Stored data entries:
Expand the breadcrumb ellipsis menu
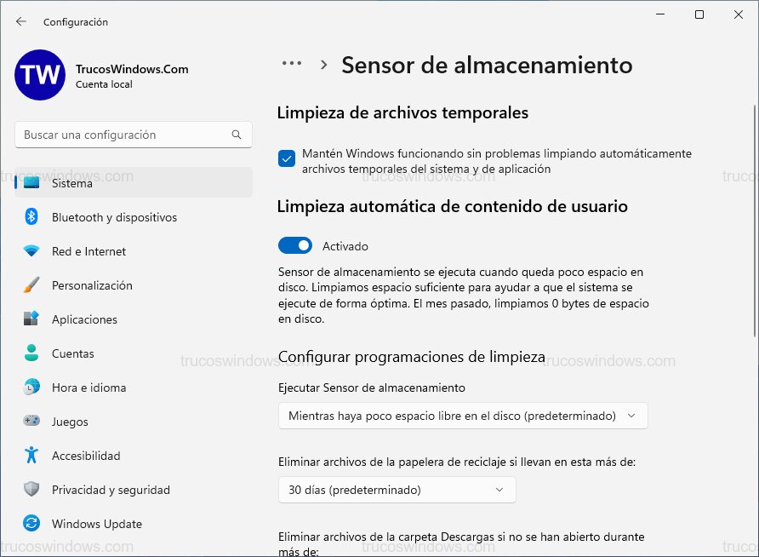This screenshot has height=557, width=759. coord(292,63)
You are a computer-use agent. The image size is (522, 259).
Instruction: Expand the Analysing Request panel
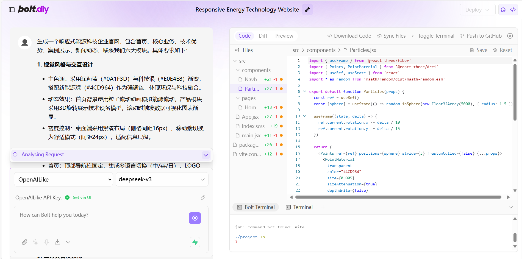pos(206,155)
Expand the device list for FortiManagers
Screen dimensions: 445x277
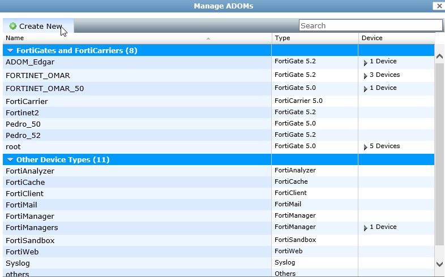coord(366,228)
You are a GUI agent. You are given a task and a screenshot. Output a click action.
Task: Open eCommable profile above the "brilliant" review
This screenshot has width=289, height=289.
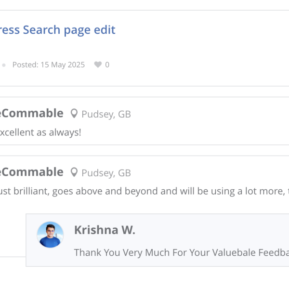coord(32,172)
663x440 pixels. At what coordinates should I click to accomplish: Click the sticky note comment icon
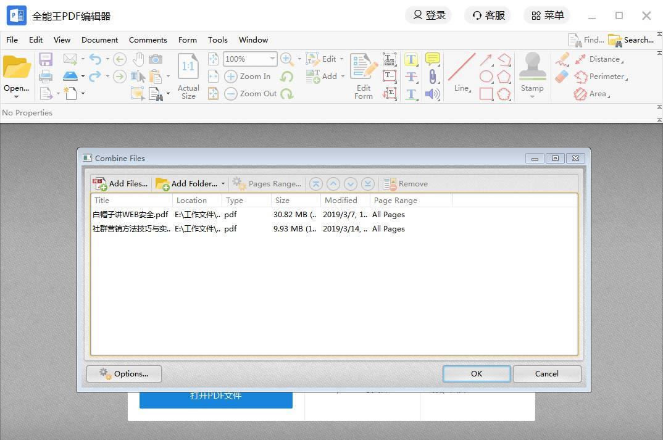(x=433, y=59)
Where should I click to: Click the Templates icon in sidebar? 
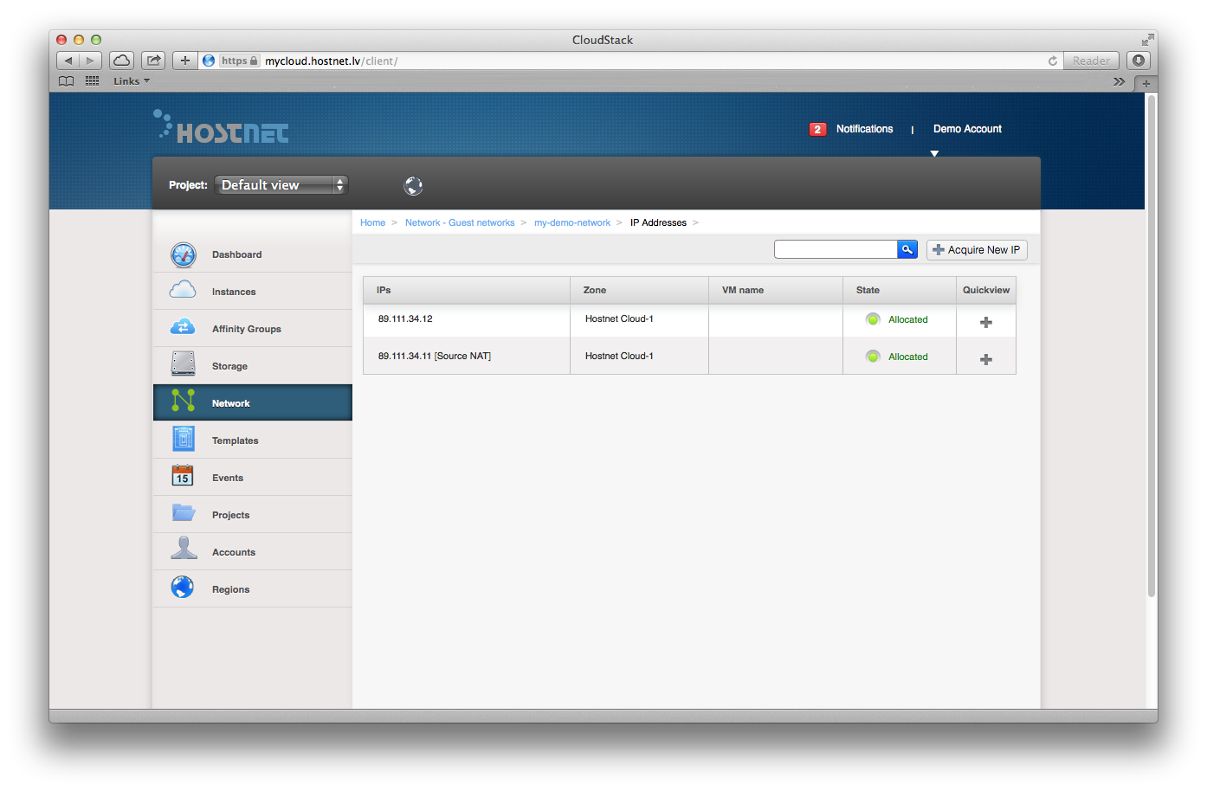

* Required work *
Restate the data above word for word, so that the only difference is the missing pictures.

* Exercise output *
Expand the breadcrumb ellipsis menu
This screenshot has height=557, width=759. coord(292,63)
You are a computer-use agent. The image size is (522, 259).
Instruction: Expand the Analysing Request panel
pos(206,155)
Expand the device list for FortiManagers
Screen dimensions: 445x277
coord(366,228)
You are a GUI agent. You are given a task and a screenshot. Output a click action.
Task: Open eCommable profile above the "brilliant" review
This screenshot has width=289, height=289.
coord(32,172)
663x440 pixels. At what coordinates should I click to accomplish: Click the sticky note comment icon
(x=433, y=59)
Where should I click to: Click the Templates icon in sidebar? 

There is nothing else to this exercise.